**TO DO:** Look through the records below for the line with "Image resolution: width=1366". Return that line and each one after it up to and including the line with "Task: Click empty", exactly.

*** RECORD EXCERPTS ***

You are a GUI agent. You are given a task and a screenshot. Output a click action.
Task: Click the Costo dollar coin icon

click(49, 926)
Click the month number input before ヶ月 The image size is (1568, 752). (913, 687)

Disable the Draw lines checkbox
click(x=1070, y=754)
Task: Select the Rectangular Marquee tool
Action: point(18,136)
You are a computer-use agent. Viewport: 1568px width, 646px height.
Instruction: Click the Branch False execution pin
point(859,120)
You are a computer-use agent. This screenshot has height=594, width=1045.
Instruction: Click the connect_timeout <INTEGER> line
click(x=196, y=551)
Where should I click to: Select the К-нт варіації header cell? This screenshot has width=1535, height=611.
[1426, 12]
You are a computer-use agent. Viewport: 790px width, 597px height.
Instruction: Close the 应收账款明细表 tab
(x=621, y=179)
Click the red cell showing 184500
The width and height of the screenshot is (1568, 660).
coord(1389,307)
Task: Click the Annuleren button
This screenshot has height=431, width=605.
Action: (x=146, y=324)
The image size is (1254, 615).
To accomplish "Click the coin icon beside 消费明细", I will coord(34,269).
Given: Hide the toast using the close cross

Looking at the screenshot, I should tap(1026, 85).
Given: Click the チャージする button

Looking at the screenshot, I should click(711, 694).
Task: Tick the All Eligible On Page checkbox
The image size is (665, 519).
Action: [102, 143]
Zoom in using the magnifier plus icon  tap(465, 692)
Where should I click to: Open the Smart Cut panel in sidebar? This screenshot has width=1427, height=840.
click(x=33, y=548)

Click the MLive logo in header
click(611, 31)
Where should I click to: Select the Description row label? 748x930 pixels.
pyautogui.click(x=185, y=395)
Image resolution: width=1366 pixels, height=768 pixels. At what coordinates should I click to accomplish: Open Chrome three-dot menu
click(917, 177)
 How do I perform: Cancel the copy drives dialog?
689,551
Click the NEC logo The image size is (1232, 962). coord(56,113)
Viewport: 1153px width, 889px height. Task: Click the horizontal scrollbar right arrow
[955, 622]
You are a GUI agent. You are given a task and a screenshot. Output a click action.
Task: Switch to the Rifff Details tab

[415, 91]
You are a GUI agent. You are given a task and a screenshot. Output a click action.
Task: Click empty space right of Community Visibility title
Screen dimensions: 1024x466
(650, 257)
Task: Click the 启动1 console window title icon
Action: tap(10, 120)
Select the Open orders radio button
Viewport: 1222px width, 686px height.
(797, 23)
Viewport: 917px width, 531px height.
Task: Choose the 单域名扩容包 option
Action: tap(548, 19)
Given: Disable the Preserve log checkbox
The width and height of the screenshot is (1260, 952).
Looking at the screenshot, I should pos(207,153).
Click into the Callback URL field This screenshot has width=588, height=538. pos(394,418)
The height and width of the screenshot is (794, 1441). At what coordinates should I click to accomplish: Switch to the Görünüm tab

*** End of RECORD EXCERPTS ***

**RESULT OF THIS EXERCISE:**
Image resolution: width=1366 pixels, height=768 pixels. At what coordinates should I click to accomplish: Open Chrome three-dot menu
click(917, 177)
 How do I perform: Cancel the copy drives dialog?
689,551
Click the NEC logo The image size is (1232, 962). coord(56,113)
Viewport: 1153px width, 889px height. Task: Click the horizontal scrollbar right arrow
[955, 622]
You are a GUI agent. You are given a task and a screenshot. Output a click action.
Task: Switch to the Rifff Details tab

[415, 91]
You are a GUI agent. You are given a task and a screenshot. Output a click action.
Task: Click empty space right of Community Visibility title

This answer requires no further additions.